The guy in Texas was Joe Selby, who had twice risen through the ranks at the Office of the Comptroller of the Currency, the acting comptroller of the Currency, but of course, he would never be made head because you’d have to be politically powerful to get that kind of thing. So getting him was a real coup and he put him in the absolute worst place, which was Texas. Selby was from Texas. Selby knew that this was going to end disastrously for him because Selby was gay, and the speaker of the House, the Democratic speaker of the House, Jim Wright called up Ed Gray and demanded that Gray get rid of Selby on the grounds that Selby was a homosexual. This is how recently these things were that badly screwed up. Even after we brought Charles Keating down, he sued, and one of his lieutenants began a deposition demanding to know who the employees at the Federal Home Loan Bank of San Francisco, where I was the top lawyer by then, were homosexuals. Under the allegation that gays are secretive, and they must have a secret conspiracy against Charles Keating because he’s a Christian. The chief judge, based on what we call a proffer by the lawyer that says, I have a good faith basis for this conspiracy. I’m not just making this shit up right – the judge, the chief judge in Arizona, which is where Lincoln Savings Home was, the parent company, allowed those questions. Now, after that good faith basis, the second question of that lawyer was, have you ever heard a rumor about who might be gay at San Francisco Bank, which is kind of inconsistent with a proffer. Our moderately senior supervisor who is being deposed came back at lunch break in absolute tears. She was just completely broken down by this outrageous treatment, and so this is the first I hear about it and I say the deposition is over, we are going to go for emergency writ in front of the judge, and of course, we destroyed them in that. They had absolutely no basis, but at that hearing, they started the hearing by making a motion to exclude me from the courtroom.

The lawyers for the Keating lieutenant say you shouldn’t allow Bill Black to be in this room, and the judge said that may have worked with Danny Wall, Gray’s infamous successor who caves into Keatings demands and extortion, but it is not going to work in this courtroom, and then because he’d been lied to in the proffer, he basically chopped the heads off these folks. That lieutenant I saw in other depositions. I went up to him and told him how scurrilous I thought he was. He said, I can’t be bigoted. I’m black. Well, I guess you proved it. Again, people forget how recently this kind of homophobia was absolutely dominant and could destroy executives. The point is, Selby prevented a Texas disaster from becoming a Texas catastrophe, knew it would lead not under Gray, but under his successors to his being smeared and fired and did it anyway for America. Mike Patriarca, a name people have not heard was his counterpart in California that I worked with, and he stopped the first aspect that I’ve talked about, this looting.

Now, I want to transition to the second aspect, which Patriarca also stops, and that is what becomes the great financial crisis, which actually is the third act of the savings and loan debacle of the early 1990s. This is literally true, Orange County, California, is the financial fraud capital of the world, not America, the world. We were out there and California had jurisdiction over it, and so the examiners came to us. Again, the examiners are the hero of this story, and they said there’s a new scam, and you’ve got to stop it.

Paul Jay

What year are we in?

» **Directive**
List every U.S. state named in the transcript. The records that follow the transcript come from a separate source.

» **Data rows**

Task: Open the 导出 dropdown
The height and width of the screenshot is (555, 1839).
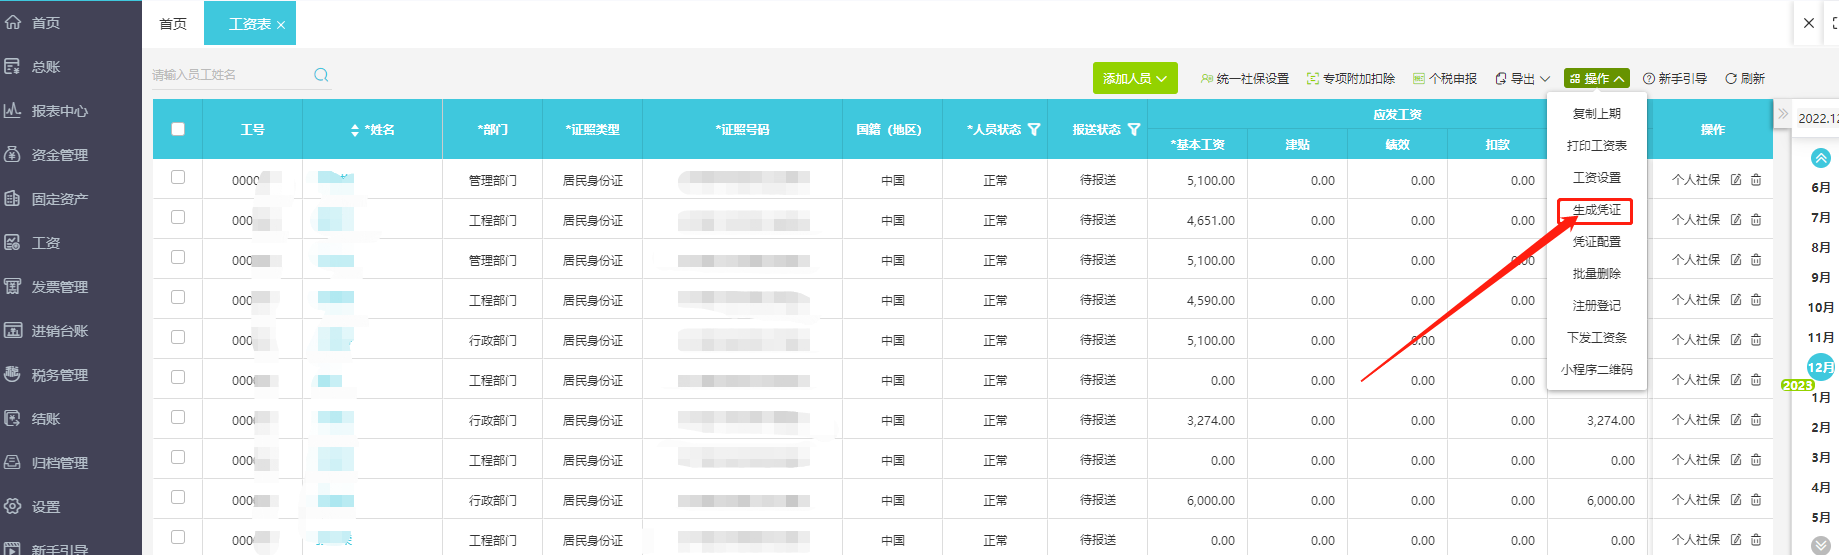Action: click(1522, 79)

* * *

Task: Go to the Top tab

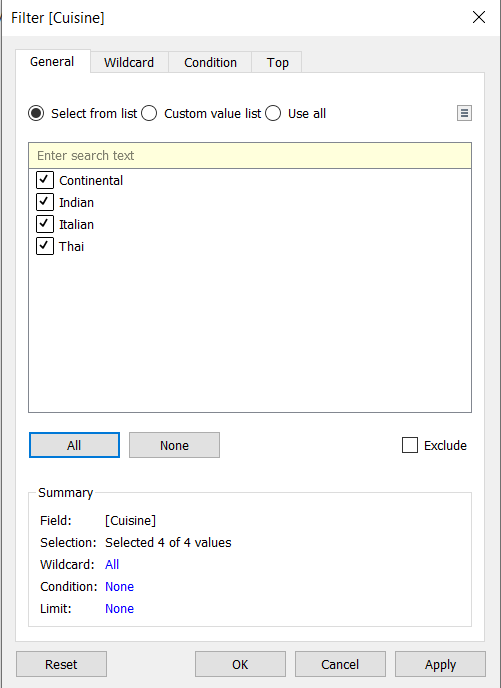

» **Worked answer**
Texas, Arizona, California